Exercise materials START

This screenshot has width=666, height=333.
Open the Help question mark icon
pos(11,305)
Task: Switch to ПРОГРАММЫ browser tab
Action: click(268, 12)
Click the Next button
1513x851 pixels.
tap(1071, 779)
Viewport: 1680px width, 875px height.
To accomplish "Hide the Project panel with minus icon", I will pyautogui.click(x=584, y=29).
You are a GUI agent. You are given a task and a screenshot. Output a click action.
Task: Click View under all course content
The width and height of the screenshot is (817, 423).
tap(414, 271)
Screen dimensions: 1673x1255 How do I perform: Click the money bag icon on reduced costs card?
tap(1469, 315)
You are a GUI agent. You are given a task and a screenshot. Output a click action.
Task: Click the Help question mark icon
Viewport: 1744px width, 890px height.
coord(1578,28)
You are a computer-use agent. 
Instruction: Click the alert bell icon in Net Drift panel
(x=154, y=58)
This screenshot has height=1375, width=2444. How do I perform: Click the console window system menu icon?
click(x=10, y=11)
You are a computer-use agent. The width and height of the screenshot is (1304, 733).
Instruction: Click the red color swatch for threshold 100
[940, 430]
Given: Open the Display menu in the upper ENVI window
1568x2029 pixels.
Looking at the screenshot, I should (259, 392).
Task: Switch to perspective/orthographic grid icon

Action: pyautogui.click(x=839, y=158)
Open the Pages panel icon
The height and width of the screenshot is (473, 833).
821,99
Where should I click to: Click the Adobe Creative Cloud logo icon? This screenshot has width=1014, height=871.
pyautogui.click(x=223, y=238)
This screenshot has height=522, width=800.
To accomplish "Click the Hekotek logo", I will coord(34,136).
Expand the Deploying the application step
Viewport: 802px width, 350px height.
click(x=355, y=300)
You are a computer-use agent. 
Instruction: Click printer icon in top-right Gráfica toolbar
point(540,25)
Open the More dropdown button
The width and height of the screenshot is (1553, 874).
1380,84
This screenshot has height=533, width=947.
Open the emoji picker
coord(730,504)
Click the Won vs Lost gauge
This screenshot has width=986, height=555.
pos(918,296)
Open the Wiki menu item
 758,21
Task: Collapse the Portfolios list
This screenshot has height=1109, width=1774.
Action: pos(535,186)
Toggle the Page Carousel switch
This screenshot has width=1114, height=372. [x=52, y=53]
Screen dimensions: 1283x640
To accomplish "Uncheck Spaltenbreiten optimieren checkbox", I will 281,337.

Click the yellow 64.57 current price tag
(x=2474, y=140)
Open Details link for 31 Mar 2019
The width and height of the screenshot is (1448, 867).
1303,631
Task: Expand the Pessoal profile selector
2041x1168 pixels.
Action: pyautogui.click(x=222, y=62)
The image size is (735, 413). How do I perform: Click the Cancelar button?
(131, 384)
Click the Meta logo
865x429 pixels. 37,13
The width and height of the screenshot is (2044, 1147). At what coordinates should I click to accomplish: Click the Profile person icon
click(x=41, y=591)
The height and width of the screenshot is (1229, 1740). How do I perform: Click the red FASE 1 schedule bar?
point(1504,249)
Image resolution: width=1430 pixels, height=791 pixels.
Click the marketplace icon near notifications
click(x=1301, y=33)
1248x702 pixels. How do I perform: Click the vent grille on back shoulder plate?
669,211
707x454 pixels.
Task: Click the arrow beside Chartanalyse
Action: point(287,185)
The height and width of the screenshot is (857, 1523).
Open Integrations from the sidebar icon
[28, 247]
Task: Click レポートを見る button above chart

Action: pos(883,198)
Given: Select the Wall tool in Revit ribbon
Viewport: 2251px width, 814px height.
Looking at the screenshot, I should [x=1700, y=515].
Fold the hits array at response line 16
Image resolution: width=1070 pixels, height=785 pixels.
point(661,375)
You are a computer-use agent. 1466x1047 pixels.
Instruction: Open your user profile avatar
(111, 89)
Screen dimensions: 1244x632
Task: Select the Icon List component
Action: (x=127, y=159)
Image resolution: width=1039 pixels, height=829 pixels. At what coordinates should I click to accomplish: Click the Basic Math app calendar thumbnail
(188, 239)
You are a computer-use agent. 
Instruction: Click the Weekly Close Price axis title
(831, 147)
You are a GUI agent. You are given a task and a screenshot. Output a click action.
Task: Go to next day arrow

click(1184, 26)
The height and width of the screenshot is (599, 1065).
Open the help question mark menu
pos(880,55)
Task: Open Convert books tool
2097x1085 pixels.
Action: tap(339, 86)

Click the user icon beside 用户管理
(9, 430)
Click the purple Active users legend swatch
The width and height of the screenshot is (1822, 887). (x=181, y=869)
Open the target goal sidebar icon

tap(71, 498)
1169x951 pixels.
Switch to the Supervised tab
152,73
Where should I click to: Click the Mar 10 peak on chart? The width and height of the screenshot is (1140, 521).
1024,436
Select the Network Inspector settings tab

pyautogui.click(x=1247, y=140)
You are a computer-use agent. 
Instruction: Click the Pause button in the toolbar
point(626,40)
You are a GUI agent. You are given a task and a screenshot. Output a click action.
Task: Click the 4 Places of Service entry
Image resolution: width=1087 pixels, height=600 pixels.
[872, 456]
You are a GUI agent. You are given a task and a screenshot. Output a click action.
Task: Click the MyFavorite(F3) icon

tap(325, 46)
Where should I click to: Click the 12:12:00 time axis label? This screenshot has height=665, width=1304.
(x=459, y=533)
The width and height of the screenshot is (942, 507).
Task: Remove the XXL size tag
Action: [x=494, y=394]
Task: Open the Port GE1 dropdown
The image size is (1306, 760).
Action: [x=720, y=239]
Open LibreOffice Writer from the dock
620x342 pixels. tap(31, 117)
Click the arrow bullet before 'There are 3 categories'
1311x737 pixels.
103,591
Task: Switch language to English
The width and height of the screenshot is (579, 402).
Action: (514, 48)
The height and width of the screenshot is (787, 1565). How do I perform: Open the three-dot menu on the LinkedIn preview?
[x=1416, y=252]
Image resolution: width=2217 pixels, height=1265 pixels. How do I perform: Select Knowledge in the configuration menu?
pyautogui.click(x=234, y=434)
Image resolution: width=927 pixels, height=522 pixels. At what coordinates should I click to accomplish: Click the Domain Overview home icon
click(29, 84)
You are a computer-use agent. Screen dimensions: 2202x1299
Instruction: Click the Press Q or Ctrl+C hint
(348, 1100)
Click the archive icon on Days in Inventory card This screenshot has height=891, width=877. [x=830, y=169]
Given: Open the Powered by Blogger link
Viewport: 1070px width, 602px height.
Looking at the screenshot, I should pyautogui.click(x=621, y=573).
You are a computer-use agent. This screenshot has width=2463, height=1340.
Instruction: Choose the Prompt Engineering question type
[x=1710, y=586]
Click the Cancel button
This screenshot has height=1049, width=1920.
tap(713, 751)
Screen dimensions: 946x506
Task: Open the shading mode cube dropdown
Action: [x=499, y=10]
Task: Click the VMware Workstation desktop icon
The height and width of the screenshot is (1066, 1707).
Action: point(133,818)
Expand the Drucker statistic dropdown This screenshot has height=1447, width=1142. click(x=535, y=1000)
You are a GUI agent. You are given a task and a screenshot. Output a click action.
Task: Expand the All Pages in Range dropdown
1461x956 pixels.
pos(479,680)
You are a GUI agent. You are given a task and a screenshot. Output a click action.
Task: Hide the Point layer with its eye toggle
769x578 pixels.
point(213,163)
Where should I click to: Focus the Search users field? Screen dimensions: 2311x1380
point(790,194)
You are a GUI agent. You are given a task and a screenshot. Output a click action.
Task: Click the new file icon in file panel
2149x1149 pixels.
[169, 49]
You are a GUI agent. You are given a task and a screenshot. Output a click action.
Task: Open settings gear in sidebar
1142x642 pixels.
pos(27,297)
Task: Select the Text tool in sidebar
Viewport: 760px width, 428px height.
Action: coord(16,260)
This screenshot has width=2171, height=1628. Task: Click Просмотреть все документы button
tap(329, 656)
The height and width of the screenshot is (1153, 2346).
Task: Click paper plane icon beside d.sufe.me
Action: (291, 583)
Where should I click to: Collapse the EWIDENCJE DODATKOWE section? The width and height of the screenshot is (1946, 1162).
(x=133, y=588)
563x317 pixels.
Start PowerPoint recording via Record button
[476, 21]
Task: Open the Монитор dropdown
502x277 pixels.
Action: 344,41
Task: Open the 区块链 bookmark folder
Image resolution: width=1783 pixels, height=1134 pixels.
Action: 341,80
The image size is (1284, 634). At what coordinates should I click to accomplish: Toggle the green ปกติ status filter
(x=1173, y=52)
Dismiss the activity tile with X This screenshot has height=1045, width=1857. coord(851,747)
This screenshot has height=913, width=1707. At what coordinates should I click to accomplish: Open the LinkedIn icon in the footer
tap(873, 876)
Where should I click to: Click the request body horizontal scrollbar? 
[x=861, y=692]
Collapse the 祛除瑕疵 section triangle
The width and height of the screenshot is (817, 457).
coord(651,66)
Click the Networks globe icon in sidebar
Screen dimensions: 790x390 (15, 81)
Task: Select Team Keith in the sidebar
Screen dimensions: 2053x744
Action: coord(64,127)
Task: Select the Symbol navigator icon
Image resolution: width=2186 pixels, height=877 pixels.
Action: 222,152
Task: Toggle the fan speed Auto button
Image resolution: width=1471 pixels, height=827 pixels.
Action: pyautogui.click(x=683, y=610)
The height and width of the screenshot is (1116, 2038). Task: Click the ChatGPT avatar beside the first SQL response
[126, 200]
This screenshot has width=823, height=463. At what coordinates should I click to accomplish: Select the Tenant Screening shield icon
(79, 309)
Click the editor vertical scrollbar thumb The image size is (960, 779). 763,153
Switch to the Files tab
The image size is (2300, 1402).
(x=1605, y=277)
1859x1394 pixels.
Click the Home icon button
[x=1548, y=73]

Exercise materials END

[Prompt] From the line that contains "Task: Select Team Keith in the sidebar" down to the last line of the material above, copy every line word for word, both ends included.

[Solution to the exercise]
Task: Select Team Keith in the sidebar
Screen dimensions: 2053x744
Action: coord(64,127)
Task: Select the Symbol navigator icon
Image resolution: width=2186 pixels, height=877 pixels.
Action: 222,152
Task: Toggle the fan speed Auto button
Image resolution: width=1471 pixels, height=827 pixels.
Action: pyautogui.click(x=683, y=610)
The height and width of the screenshot is (1116, 2038). Task: Click the ChatGPT avatar beside the first SQL response
[126, 200]
This screenshot has width=823, height=463. At what coordinates should I click to accomplish: Select the Tenant Screening shield icon
(79, 309)
Click the editor vertical scrollbar thumb The image size is (960, 779). 763,153
Switch to the Files tab
The image size is (2300, 1402).
(x=1605, y=277)
1859x1394 pixels.
Click the Home icon button
[x=1548, y=73]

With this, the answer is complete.